Laugh in the morning. This is what healing looks like. A sloughing of skin and want, a lamp left on through the night. We made it through again, we slipped the trap, the shot guns, the hounds; the plywood held against the bear, the kitchen knives stay sheathed in sheets. This really happened. I will tell you, I have to tell you. Over and over and until the terror is limited to words. We lived in hiding in a shed on a mountain. We filled bags with rocks. I lay with knives, baseball bats, a hatchet. Every night the bear came. A real bear that I never saw, only heard, measured paw prints and claw marks, counted tufts of fur. I couldn’t believe it myself, shock paralleled with fear and a fierceness that I will never be able to stick words to. I cannot love without ferocity now– I love like a bear now, a mother bear, guarding. Worry billowing wider than want. I didn’t sleep so that they could. I couldn’t sleep so that they could. I age slipped to a helpless want of comfort that I never really had– 28 years old, I hugged a stuffed fox through the night to hold myself, with knives and bats nearby. More than I have hungered for anything, I wanted to eat that bear’s fucking heart. I wanted to warm my fish-cold feet in his disambiguated flesh.
My body can’t believe that it ended. But it did. It did. From garage to shed to car to motel to collective to shelter to shelter to shelter to shelter. Home is the hardest of four letter words. It’s over now– when I remember I sing this to my heart, a lullaby. Hold my ribs in my palms and remember– it’s nearly over now.
It will be truly over next month. We will pass through from homeless to homed. Pray that it sticks. Pray that never again will we plummet. It is time to heal now. I am ready to heal now. I have been healing, slow spiral to the deeper fixing terror of it. I can handle that now. I will handle it now. Tell the snow, the sheets, the plywood, the rats: I can sustain unspeakable loss. Frost creeps in. Femme flares out. Sweat and steam and all the mud and suck of thaw. My bed is the bewilderment of spring, sharp pungent shoots sprung from rot and loss. I broke into parts to survive. Now the most wounded of us is healing the hardest. Parting the earth with root and hunger. We will risk to believe that the sun will come again, that grief will pass on the inevitability of breath and time. That we can push and pulse and slip past stone, against gravity, part layers of transfigured history– from dust to dust– to welcome heat and light and simply stun, stun, all those little parts of us that didn’t know we could turn waste to breath, that from the pitch dark and deepest pulse of burial we could flare the most beauteous and blinding of greens.

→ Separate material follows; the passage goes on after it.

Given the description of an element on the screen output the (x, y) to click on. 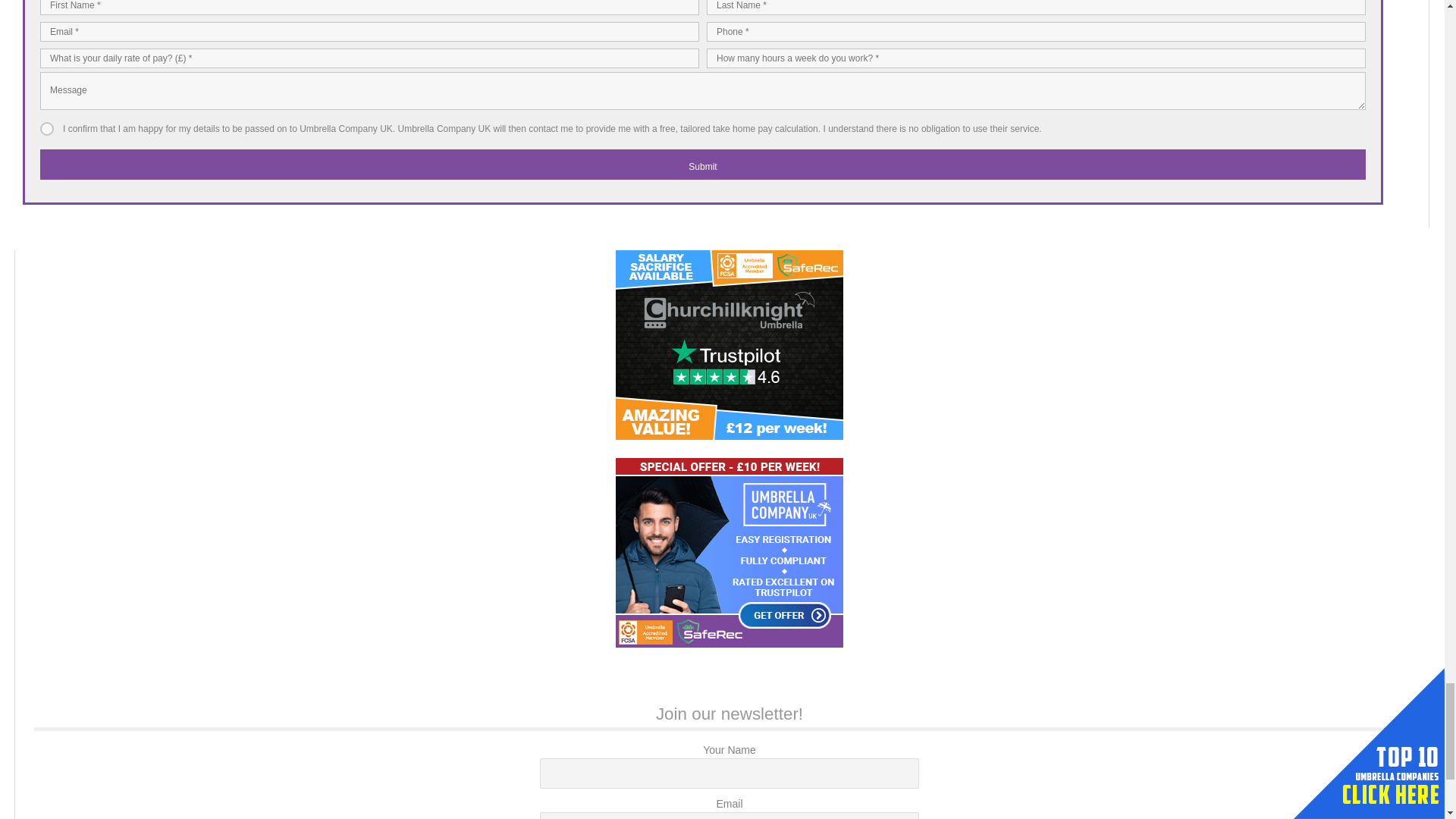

76 hours from now, I will be in the place where this bullshit started, if bullshit ever starts in any one place. Atlanta. My mind says, time to writhe and thrive, to break into a fury of potentials. My body insists that returning to Atlanta means that I will die. My fool face splashed all over the news, even middle school friends saw me. His fist, my throat, the stairs, the rape. Hunger and mold and cold and rupture. Atlanta is generations of personal and familal history wounded from the roots. Holding tenaciously in the piedmont, the foothills of the mountains, to the south the flatlands, the sunk and trembling lands, dark alligator waters, shotguns, sharks; to the north the bear, the shed. A terrain of violence, impending. Now is the time to part layers of transfigured history– from dust to dust, mold to glitter; from what was to what may be. I’m bringing my fucking heels, a sharp tongue, a short skirt. I’m coming.